Data on locating visible targets:
★ ★ ★ ★ ★ ★ ★

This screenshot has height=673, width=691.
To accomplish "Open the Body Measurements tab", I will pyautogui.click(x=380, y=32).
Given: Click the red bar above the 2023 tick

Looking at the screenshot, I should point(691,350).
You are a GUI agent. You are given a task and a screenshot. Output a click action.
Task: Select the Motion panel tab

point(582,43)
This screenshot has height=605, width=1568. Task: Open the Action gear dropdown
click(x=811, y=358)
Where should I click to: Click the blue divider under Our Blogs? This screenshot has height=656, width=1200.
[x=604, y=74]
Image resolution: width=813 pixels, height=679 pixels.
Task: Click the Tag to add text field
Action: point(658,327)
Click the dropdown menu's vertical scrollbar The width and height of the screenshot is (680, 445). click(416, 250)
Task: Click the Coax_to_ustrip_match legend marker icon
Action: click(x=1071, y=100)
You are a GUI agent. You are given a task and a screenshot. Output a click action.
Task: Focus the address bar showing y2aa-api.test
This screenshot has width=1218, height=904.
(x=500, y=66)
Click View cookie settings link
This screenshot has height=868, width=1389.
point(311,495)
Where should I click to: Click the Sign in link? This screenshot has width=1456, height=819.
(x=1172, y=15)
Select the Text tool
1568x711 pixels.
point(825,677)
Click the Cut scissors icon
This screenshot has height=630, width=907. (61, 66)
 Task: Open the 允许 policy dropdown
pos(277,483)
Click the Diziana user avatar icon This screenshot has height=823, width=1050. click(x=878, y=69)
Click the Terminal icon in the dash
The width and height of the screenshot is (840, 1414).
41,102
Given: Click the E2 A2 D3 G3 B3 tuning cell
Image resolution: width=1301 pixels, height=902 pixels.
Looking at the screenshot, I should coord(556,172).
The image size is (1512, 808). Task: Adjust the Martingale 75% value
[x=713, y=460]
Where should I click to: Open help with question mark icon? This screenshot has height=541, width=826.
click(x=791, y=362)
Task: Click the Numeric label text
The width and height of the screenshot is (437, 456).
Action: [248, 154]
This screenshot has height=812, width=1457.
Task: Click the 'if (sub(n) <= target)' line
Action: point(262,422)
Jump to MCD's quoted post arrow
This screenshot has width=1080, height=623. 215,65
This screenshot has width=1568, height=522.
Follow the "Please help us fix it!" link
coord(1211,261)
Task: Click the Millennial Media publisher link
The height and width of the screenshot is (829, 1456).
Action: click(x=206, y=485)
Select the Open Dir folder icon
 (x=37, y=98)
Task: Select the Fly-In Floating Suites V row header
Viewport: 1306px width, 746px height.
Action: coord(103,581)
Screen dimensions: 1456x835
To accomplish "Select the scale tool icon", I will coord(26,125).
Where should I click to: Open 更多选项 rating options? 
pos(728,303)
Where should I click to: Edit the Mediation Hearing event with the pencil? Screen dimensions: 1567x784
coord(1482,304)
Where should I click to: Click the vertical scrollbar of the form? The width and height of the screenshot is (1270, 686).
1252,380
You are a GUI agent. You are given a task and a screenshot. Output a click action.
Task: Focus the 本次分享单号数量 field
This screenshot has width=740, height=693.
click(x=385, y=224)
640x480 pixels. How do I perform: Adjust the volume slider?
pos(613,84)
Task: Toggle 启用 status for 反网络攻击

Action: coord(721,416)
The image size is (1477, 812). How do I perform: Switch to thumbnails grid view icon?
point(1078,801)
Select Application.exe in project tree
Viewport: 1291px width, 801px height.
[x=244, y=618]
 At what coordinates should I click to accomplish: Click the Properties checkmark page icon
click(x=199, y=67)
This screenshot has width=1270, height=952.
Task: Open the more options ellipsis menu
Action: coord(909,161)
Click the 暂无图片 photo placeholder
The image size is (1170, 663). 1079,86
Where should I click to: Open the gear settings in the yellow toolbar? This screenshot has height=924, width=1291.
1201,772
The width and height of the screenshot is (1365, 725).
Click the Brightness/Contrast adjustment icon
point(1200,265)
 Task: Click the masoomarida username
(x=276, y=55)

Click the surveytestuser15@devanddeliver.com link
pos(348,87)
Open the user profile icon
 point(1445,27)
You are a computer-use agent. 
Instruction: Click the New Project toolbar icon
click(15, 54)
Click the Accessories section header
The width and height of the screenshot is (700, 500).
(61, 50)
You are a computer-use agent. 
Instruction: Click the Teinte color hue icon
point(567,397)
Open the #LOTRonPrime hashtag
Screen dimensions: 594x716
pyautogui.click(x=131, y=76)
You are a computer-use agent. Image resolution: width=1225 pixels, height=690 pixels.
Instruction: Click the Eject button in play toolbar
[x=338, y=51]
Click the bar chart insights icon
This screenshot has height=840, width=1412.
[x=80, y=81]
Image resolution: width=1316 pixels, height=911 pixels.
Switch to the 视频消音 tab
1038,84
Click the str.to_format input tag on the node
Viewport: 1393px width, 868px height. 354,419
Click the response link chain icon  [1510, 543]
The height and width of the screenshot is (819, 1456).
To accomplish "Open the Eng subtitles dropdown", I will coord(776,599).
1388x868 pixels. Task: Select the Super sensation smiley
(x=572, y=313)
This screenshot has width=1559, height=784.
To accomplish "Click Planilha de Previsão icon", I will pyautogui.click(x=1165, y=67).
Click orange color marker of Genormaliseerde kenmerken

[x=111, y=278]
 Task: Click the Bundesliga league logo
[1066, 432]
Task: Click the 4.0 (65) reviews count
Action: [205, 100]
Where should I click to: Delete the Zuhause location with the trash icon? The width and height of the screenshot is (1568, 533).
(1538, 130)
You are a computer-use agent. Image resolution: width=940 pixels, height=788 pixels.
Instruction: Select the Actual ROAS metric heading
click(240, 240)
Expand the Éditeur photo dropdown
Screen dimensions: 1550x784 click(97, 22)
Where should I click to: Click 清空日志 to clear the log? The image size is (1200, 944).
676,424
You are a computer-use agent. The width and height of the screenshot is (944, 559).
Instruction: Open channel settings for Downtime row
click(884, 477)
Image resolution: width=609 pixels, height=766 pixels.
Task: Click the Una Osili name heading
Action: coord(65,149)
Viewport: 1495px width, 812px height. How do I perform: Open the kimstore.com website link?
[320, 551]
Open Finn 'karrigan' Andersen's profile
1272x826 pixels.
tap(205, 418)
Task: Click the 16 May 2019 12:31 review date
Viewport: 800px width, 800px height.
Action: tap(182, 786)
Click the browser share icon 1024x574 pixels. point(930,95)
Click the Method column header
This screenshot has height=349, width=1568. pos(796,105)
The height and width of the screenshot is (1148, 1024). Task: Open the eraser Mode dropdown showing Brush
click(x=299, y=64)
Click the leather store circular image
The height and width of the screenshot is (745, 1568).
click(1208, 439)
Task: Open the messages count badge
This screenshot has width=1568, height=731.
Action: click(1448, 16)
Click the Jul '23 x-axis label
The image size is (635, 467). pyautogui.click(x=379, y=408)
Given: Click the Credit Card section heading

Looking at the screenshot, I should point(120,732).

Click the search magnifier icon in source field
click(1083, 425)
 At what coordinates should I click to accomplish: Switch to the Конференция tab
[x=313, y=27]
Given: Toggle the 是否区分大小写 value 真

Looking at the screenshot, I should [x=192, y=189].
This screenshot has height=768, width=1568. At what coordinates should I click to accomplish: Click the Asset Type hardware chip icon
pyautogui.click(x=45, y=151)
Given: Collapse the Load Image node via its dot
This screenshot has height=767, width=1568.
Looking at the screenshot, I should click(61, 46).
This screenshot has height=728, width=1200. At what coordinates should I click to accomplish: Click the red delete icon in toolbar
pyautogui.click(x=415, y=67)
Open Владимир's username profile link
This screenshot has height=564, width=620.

★ ★ ★ ★ ★ ★ ★

> [STATED GOAL]: Edit everything from the start of the listing down to the line containing "point(825,677)", replacing "GUI agent" with "interface agent" and leaving all else unchanged.

> [ANSWER TO THE PROBLEM]:
This screenshot has height=673, width=691.
To accomplish "Open the Body Measurements tab", I will pyautogui.click(x=380, y=32).
Given: Click the red bar above the 2023 tick

Looking at the screenshot, I should point(691,350).
You are a interface agent. You are given a task and a screenshot. Output a click action.
Task: Select the Motion panel tab

point(582,43)
This screenshot has height=605, width=1568. Task: Open the Action gear dropdown
click(x=811, y=358)
Where should I click to: Click the blue divider under Our Blogs? This screenshot has height=656, width=1200.
[x=604, y=74]
Image resolution: width=813 pixels, height=679 pixels.
Task: Click the Tag to add text field
Action: point(658,327)
Click the dropdown menu's vertical scrollbar The width and height of the screenshot is (680, 445). click(416, 250)
Task: Click the Coax_to_ustrip_match legend marker icon
Action: click(x=1071, y=100)
You are a interface agent. You are given a task and a screenshot. Output a click action.
Task: Focus the address bar showing y2aa-api.test
This screenshot has width=1218, height=904.
(x=500, y=66)
Click View cookie settings link
This screenshot has height=868, width=1389.
point(311,495)
Where should I click to: Click the Sign in link? This screenshot has width=1456, height=819.
(x=1172, y=15)
Select the Text tool
1568x711 pixels.
point(825,677)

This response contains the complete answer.